◆ TASK GOAL ◆
What is needed here is every line of the records that includes "resolution".

═══

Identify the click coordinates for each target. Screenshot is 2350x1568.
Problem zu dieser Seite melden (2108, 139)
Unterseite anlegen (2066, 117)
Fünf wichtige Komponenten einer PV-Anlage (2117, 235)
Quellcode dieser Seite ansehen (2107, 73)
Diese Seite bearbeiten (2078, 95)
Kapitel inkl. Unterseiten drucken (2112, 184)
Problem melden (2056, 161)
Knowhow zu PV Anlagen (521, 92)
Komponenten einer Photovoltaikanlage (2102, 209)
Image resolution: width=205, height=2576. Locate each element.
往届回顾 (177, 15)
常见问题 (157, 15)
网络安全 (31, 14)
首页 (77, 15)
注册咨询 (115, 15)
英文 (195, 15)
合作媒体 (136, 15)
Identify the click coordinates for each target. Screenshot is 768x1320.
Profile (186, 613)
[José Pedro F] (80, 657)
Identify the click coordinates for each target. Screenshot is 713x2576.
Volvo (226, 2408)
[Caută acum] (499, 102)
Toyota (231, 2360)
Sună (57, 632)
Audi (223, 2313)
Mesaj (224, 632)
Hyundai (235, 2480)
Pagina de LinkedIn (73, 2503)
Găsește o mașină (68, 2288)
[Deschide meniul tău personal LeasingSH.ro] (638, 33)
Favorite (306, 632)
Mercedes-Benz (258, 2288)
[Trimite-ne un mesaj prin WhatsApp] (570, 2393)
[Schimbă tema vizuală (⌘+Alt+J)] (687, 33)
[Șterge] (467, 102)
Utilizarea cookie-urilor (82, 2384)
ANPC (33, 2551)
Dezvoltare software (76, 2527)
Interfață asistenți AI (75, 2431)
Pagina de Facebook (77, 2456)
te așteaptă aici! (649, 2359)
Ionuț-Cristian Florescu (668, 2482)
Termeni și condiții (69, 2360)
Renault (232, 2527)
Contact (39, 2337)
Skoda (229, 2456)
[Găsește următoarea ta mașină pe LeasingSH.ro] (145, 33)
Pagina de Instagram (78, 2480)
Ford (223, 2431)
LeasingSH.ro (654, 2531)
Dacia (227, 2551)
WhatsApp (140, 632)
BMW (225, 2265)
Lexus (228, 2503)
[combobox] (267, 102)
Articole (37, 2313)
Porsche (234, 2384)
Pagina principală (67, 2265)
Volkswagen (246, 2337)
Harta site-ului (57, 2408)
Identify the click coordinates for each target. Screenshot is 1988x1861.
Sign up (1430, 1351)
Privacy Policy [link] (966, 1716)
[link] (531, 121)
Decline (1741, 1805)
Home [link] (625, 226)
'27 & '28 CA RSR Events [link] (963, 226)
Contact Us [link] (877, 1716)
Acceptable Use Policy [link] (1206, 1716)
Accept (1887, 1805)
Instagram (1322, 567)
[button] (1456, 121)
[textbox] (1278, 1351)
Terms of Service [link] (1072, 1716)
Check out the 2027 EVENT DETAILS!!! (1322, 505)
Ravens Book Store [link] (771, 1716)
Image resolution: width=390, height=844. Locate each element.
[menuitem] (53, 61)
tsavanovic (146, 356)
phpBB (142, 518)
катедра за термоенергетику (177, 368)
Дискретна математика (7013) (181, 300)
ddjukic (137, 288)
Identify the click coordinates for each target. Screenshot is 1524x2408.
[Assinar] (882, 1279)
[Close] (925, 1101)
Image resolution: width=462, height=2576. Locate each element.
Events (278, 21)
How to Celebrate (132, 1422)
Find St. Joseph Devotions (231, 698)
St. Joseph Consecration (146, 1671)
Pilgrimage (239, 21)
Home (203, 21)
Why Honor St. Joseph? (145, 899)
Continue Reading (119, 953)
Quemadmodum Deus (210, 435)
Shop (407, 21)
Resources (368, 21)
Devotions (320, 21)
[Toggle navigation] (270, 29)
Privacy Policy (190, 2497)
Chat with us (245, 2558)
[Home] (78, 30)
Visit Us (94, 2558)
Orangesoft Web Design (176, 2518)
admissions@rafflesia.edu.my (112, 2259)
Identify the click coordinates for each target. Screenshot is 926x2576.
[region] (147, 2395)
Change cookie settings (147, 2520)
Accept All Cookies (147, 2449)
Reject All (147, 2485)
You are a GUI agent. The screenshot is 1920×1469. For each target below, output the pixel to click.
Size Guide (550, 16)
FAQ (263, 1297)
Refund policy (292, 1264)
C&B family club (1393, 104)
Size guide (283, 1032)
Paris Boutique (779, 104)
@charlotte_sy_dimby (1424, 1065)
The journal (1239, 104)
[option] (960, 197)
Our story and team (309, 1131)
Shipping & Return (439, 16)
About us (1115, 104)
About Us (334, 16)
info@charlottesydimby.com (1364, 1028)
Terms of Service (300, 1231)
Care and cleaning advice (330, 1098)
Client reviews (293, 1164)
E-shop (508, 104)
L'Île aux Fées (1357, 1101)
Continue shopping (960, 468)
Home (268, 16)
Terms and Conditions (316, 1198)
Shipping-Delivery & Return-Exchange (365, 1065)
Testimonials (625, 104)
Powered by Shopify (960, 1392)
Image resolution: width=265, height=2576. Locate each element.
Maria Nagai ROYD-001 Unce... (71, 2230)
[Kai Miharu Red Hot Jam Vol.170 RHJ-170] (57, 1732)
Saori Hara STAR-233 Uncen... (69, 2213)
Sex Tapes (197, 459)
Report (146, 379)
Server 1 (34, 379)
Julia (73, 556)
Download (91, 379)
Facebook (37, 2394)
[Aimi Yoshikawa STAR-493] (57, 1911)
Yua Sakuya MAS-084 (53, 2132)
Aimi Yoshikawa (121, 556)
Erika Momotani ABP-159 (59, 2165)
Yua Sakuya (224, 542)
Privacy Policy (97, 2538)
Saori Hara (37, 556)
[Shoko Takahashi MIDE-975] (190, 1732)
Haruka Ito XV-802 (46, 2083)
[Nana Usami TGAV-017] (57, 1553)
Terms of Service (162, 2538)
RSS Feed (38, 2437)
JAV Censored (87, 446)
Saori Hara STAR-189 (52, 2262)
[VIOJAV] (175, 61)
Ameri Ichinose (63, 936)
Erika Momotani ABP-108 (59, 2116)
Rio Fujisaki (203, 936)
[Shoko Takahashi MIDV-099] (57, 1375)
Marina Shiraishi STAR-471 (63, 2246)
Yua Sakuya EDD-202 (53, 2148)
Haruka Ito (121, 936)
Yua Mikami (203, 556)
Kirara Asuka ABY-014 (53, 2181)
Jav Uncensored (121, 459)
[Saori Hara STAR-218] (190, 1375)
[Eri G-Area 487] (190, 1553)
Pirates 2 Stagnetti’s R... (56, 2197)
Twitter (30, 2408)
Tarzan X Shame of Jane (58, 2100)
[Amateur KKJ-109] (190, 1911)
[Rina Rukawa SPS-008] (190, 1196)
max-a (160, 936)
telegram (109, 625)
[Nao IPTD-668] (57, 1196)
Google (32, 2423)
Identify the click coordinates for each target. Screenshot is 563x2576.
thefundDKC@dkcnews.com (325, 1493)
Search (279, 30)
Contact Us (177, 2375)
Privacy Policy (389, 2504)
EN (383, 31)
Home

═══

◆ RESULT ◆
Image resolution: width=205, height=2576. Locate each element.
Image resolution: width=390, height=844. Locate each element.
Image resolution: width=462, height=2576. Locate each element.
Image resolution: width=265, height=2576. Locate each element.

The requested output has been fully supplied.